As we go into the next round of budget negotiations, it seems quite clear that the Democrat response to every effort to cut spending will be to propose ways to raise revenue, usually by trotting out their well-worn battle cry “repeal the Bush tax cuts!” That will then be followed by describing them as “tax cuts for the rich” which redistribute wealth from the poorest Americans to the wealthiest. But is this true? Are the rich really the largest beneficiaries of the tax structure implemented in 2001 and 2003 by George W. Bush, and who would bear the brunt of additional taxation if the Bush cuts were repealed?
To find out the answers to these questions, all I needed was the handy calculator on my iPhone and a visit to the Tax Facts archive at the Tax Policy Center, which keeps records of all the tax rates and rules going back to the passage of the 16th Amendment.
The first fact which became clear on looking at the data is that the very rich were not the largest beneficiaries of the Bush tax cuts. In fact, their taxes were cut significantly less than the taxes of those in the lowest tax brackets. The top rate was cut by 4.6%, while the lowest bracket was split into three groups and the bottom two of those saw their taxes cut by a minimum of 5% and in many cases by as much as 18%. Those are far greater cuts than any of the higher brackets, even the top bracket.
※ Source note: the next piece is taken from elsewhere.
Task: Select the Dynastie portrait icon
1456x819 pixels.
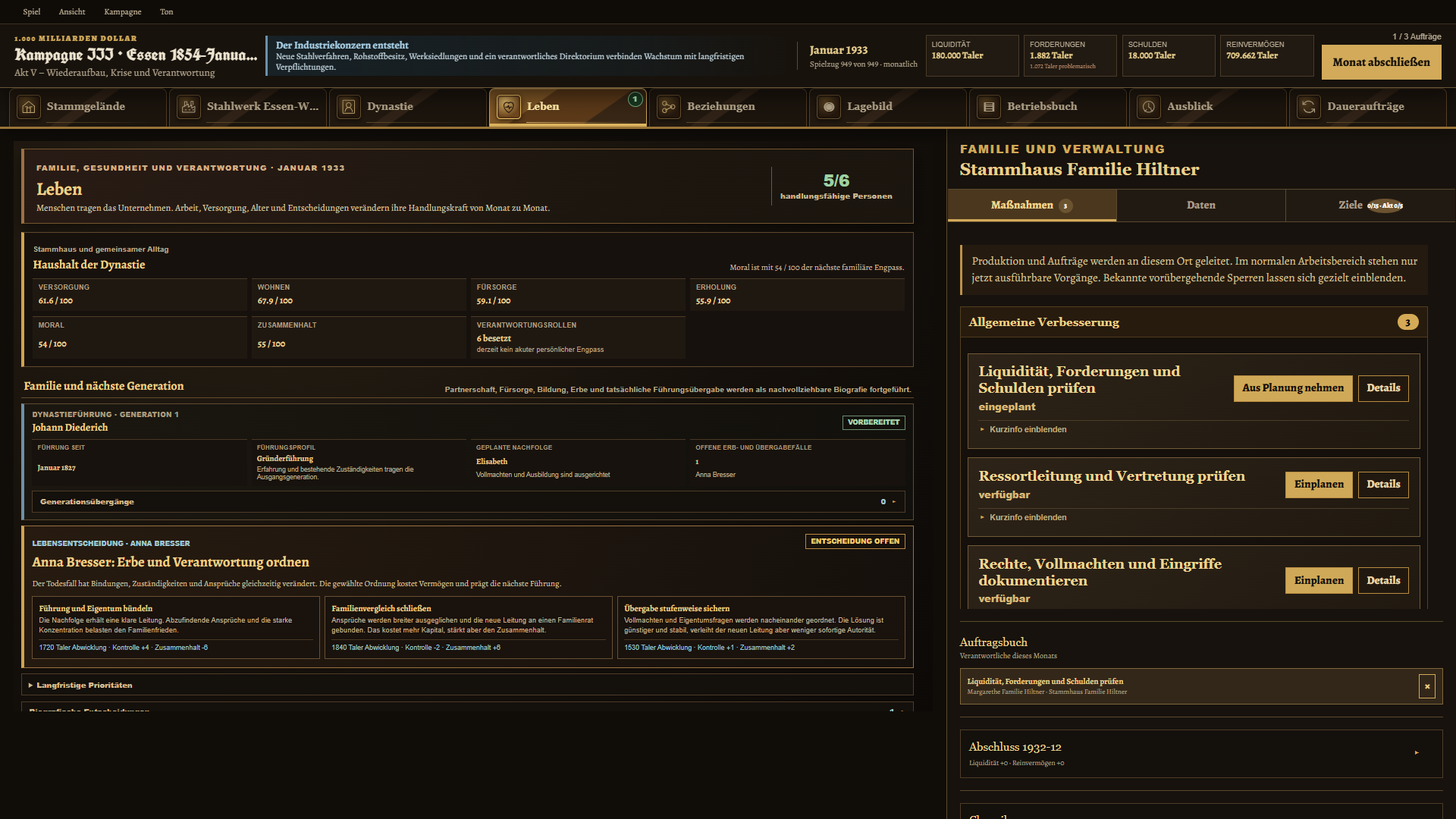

In addition, with increased values for exemptions and deductions, many of the working poor and lower middle class saw much of their tax liability just eliminated completely. The Bush structure has raised the standard deductions and exemptions for an individual from $7200 to $9500, protecting an additional $2300 in income, which is a big chunk for someone with a low income, and that is high enough that no one in the lowest income bracket actually has any tax liability at all. If the Bush tax cuts were repealed a significant number of the poorest workers would owe 15% on that $2300 in income. Handing people earning below the poverty level a bill for $345 would be just one of the unpleasant consequences of repealing the Bush tax cuts.
So, let’s say that Democrats win this argument and decide to raise taxes. Yes, the rich would pay a little more which they can probably easily afford. But at the same time, almost 20 million people in the category which I would define as the lower middle class, who have gross incomes between about $35,000 and $43,000 (as individuals), would see their taxes increase by 13% if the Bush tax cuts were repealed. These people are the heart of working America and they are the people the Democrats claim to stand up for, but they would be devastated if the Bush tax cuts were actually repealed. They outnumber the members of the top bracket almost 5 to 1, and are much less able to afford a massive increase in their taxes.
So the next time you hear a Democrat politician talking about repealing the Bush tax cuts so that the rich will pay their “fair share,” remember that it was the poor who benefited the most from the Bush cuts, and that if they were repealed they would pay a very large and unfair additional share of taxes which they certainly cannot afford.